Алякринский увидел ее сухие глаза, бескровные губы и, стараясь сохранить в голосе спокойствие, сказал:
— Да о ком ты?
— Солдаты… — сказала Лена. — Они верхами на заимку приезжали. Я коней у прясла видела…
— Ну, а если солдаты? Чего же тебе пугаться? Проехали и уехали, слышишь, как тихо? — сказал Алякринский и снова сел к столу. — Садись лучше да поговорим, что делать.
Лена присела на краешек табуретки, но все еще прислушивалась и беспокойно поглядывала на дверь.
— Ты на заимке жила? — спросил Алякринский.
— На заимке, — нерешительно ответила Лена. — Они ее сожгли…
— Сожгли… — сказал Алякринский. — Сожгли и уехали, теперь уж страшнее ничего не будет…
— Там мама… — сказала Лена.
— Вот о маме и подумаем: как ее из беды вызволить, как ей помочь, — сказал Алякринский, стараясь говорить как можно спокойнее. — А заимка что же… Велика ли в заимке корысть? Заимку и новую построить пустое дело…
— Мама одна осталась, а кругом лес… — прошептала Лена. — Может быть, меня сейчас по лесу ищет… Может быть… Если они с ней ничего не сделали… — Лена прижала к губам маленький грязный кулачок. Она через силу сдерживала слезы, и по лицу ее пошли красные пятна.
— Ну, что же они могли с ней сделать? — сказал Алякринский, чувствуя, что к глазам его тоже подступают слезы. — Ты об этом не думай. Наверное, они за отцом твоим приезжали, рассердились, что его не нашли, и сожгли заимку… Они всегда так… Но зачем же им твоя мама, ведь она не скрывалась? Она жила себе на заимке, ее и искать им не нужно было. Отца-то, наверно, они не застали? — спросил он, уже твердо зная, что Лена действительно, как и предполагала Анисья, дочь партизана Косоярова.
— Не застали, — сказала Лена.
— Ну вот видишь.
Лена смотрела прямо в глаза Алякринскому доверчиво и открыто. Она даже ближе подвинула к нему табуретку.

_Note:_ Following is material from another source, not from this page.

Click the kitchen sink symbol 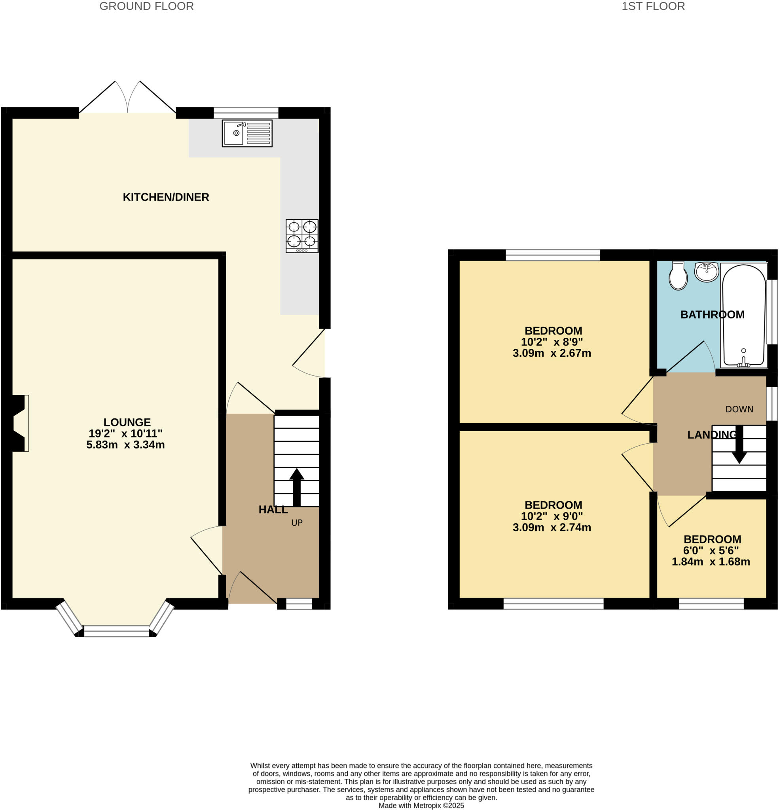click(x=247, y=133)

— Мама одна дома была, а я уходила в лес за хворостом… Иду назад, а мама мне в окно кричит: «Беги в деревню, беги…» У ворот кони… Я догадалась и побежала… Я думала, что мама побежит за мной, но они были уже на крыльце…
— Ох, ох, ох, беда-то какая, — прошептала у печи Анисья.
Лена взглянула на нее, нахмурилась и закусила губу.
— Они теперь уехали, — сказал Алякринский. — Мы туда снова поедем и маму разыщем.
— Сейчас? — Лена приподнялась на табуретке.
— Сейчас ночь, — сказал Алякринский. — Куда же сейчас поедешь, да и конь пристал… Вот, светать начнет…
— Пожалуйста… — сказала Лена. — Ничего, что ночь, мы ее покличем…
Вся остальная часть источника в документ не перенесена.